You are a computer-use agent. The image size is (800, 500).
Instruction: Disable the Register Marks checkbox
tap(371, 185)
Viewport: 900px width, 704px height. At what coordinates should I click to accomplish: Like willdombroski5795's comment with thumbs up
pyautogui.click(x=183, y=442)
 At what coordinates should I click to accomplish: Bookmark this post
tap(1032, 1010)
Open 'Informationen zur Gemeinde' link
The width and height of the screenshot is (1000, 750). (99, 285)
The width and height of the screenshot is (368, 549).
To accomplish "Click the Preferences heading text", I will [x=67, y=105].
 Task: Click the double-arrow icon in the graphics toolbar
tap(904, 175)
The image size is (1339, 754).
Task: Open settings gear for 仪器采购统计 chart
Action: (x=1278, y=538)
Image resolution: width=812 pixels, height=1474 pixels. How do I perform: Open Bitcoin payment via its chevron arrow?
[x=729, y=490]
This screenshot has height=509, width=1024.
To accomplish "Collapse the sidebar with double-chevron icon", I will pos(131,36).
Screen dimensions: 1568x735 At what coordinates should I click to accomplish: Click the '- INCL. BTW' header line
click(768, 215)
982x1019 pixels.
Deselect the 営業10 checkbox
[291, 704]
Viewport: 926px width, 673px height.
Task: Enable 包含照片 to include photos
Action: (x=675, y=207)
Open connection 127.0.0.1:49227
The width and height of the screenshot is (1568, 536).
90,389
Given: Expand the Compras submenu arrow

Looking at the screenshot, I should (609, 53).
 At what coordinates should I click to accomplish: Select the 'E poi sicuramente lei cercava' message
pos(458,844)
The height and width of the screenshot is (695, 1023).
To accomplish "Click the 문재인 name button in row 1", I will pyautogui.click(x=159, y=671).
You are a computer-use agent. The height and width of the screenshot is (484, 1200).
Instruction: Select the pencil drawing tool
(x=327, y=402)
—————
### WHAT YOU NEED TO DO
Lines that include the word "computer" are to be extracted from the data above.

### COMPLETED EXERCISE
You are a computer-use agent. The image size is (800, 500).
You are a computer-use agent. The height and width of the screenshot is (484, 1200).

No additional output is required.